* _THE PROBLEM_
Word for word, retype the lines from the one containing "Click the New York City FC crest" to the one containing "Image resolution: width=646" below, keeping both end lines and dropping the pictures.
*** PROVIDED RECORDS Section Begins ***
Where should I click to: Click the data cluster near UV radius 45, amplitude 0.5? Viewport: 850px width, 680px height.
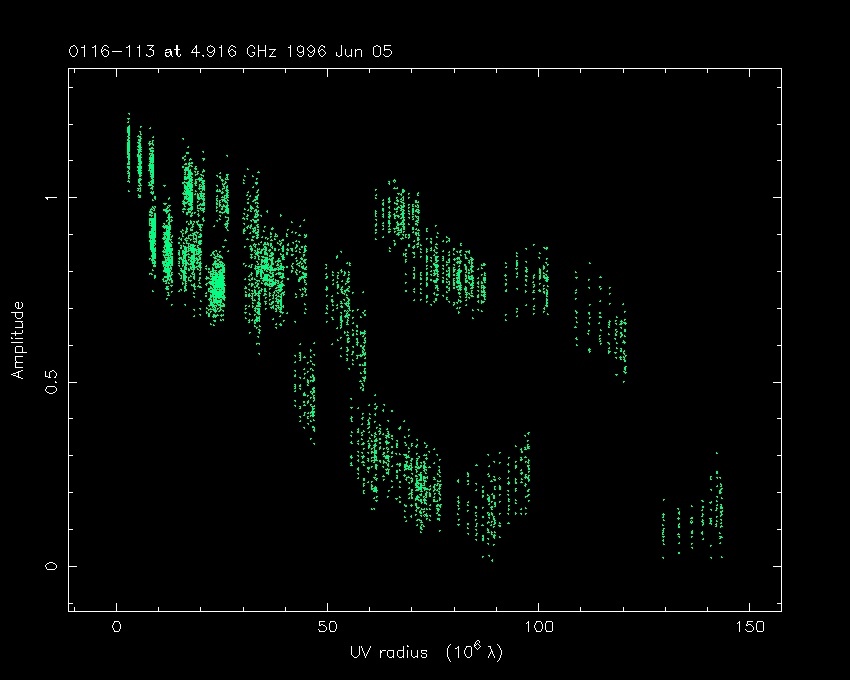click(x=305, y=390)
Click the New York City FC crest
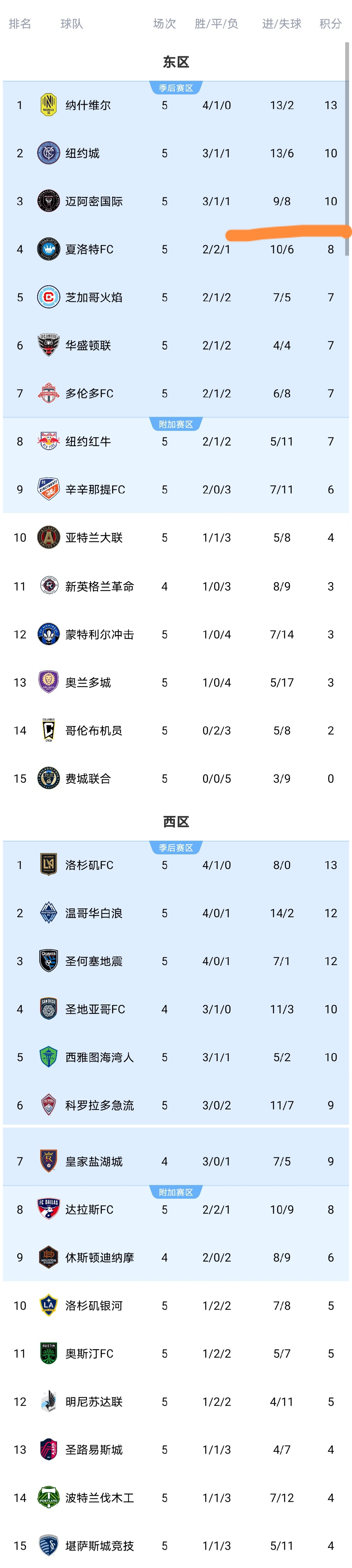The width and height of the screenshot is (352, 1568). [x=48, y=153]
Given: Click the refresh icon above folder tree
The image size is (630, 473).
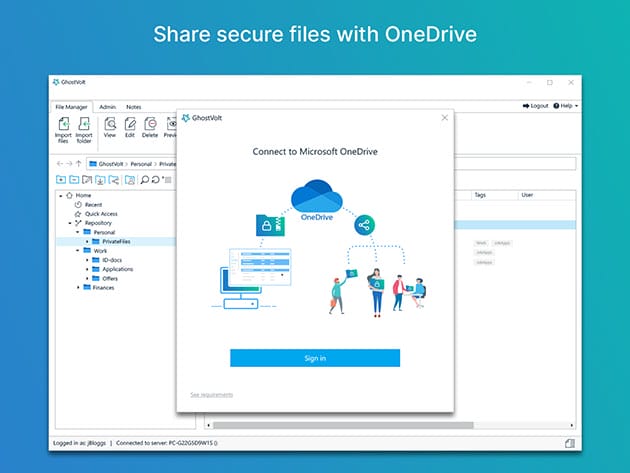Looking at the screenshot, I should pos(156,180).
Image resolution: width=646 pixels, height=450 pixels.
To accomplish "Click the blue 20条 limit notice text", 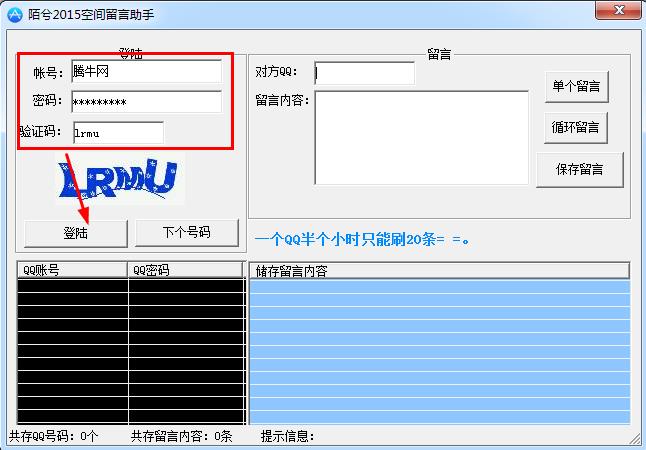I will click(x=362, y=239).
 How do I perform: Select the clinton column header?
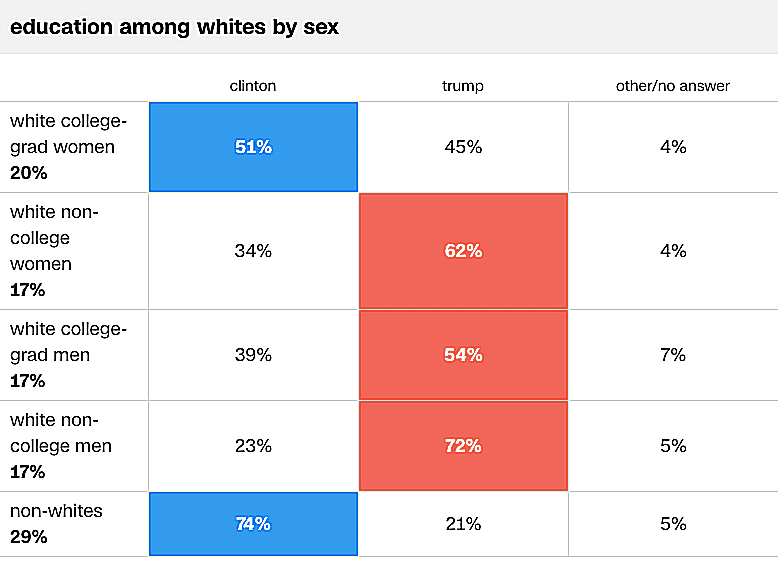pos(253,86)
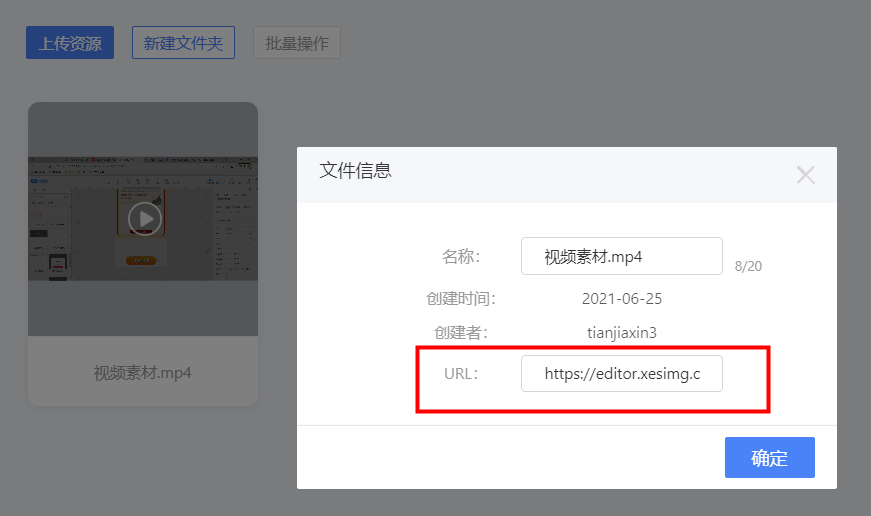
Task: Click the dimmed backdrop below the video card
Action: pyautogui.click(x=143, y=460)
*** PROVIDED RECORDS Section Ends ***
*** PROVIDED RECORDS Section Begins ***
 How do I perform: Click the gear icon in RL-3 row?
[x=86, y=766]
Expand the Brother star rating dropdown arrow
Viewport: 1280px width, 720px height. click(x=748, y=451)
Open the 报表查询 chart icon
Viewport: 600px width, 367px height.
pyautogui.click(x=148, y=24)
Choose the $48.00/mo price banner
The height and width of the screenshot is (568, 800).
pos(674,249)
*** PROVIDED RECORDS Section Ends ***
*** PROVIDED RECORDS Section Begins ***
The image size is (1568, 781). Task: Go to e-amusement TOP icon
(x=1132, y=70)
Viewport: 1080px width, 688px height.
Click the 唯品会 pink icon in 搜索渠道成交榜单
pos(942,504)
*** PROVIDED RECORDS Section Ends ***
* _EXERCISE SOLUTION_
Click the New York City FC crest
The width and height of the screenshot is (352, 1568). [x=48, y=153]
Given: Click the refresh icon above folder tree
The image size is (630, 473).
Looking at the screenshot, I should pos(156,180).
Image resolution: width=646 pixels, height=450 pixels.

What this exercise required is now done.